Load Data into a Relational Data Warehouse

In this exercise, you’re going to load data into a dedicated SQL Pool.

This exercise should take approximately 30 minutes to complete.

Before you start

You’ll need an Azure subscription in which you have administrative-level access.

Provision an Azure Synapse Analytics workspace

You’ll need an Azure Synapse Analytics workspace with access to data lake storage and a dedicated SQL pool hosting a data warehouse.

In this exercise, you’ll use a combination of a PowerShell script and an ARM template to provision an Azure Synapse Analytics workspace.

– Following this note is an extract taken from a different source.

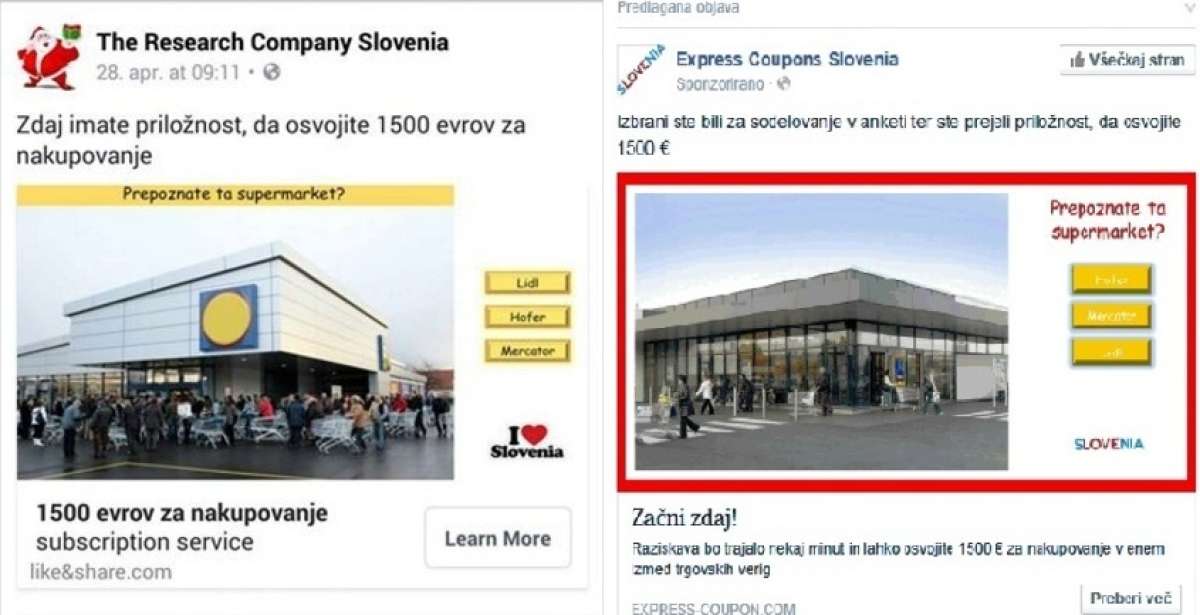The height and width of the screenshot is (615, 1200).
Task: Open the Express Coupons Slovenia page avatar
Action: point(640,69)
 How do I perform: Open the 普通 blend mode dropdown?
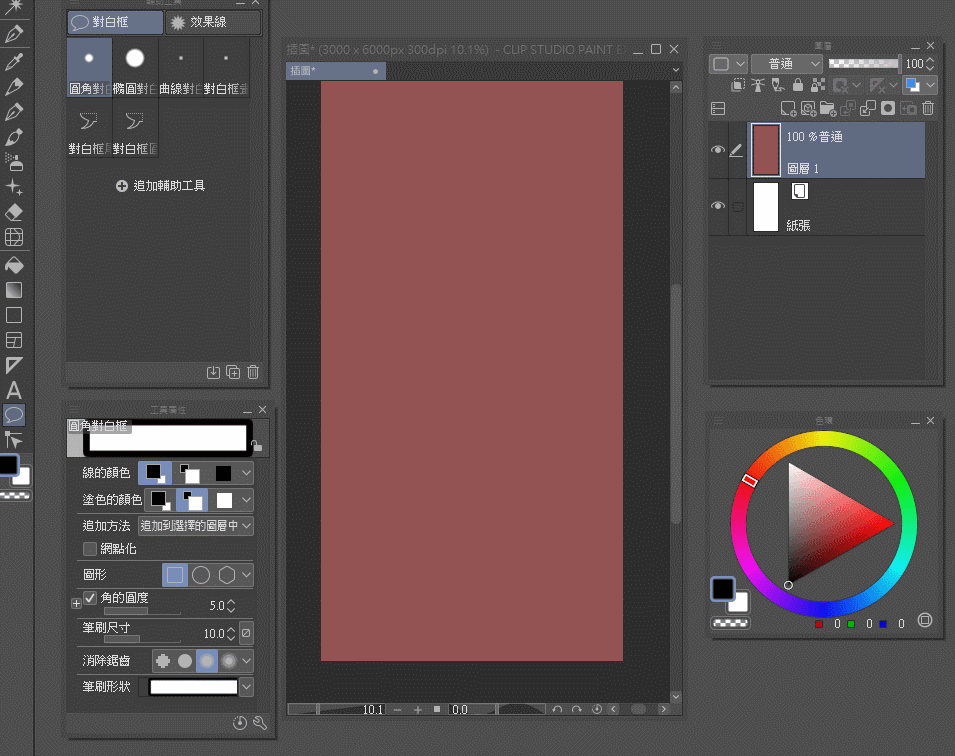pos(787,63)
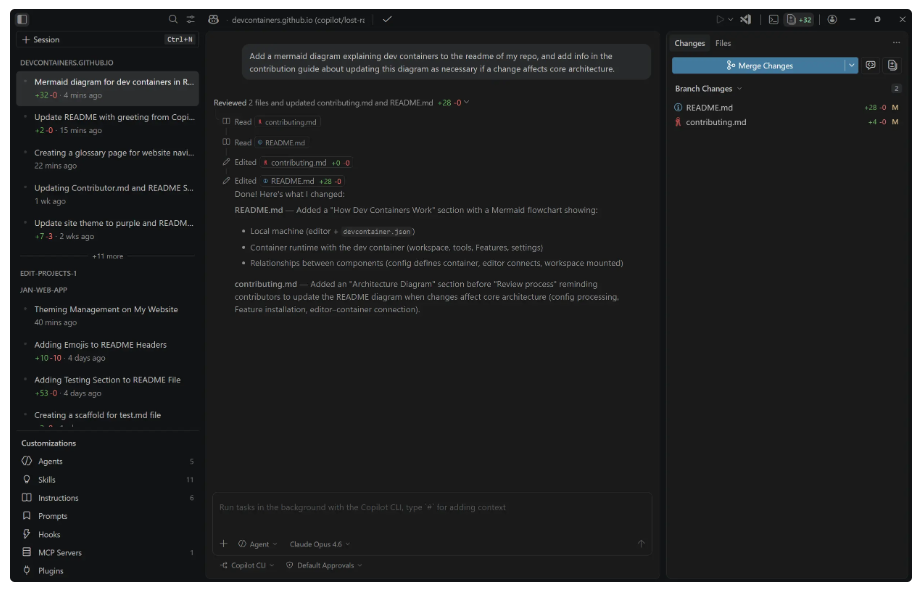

  1. Sign into the Azure portal at https://portal.azure.com.
  2. Use the [>_] button to the right of the search bar at the top of the page to create a new Cloud Shell in the Azure portal, selecting a PowerShell environment and creating storage if prompted. The Cloud Shell provides a command line interface in a pane at the bottom of the Azure portal, as shown here:

    Azure portal with a cloud shell pane

    Note: If you have previously created a cloud shell that uses a Bash environment, use the the drop-down menu at the top left of the cloud shell pane to change it to PowerShell.

  3. Cloud Shell can be resized by dragging the separator bar at the top of the pane, or by using the —, , and X icons at the top right of the pane to minimize, maximize, and close the pane. For more information about using the Azure Cloud Shell, see the Azure Cloud Shell documentation.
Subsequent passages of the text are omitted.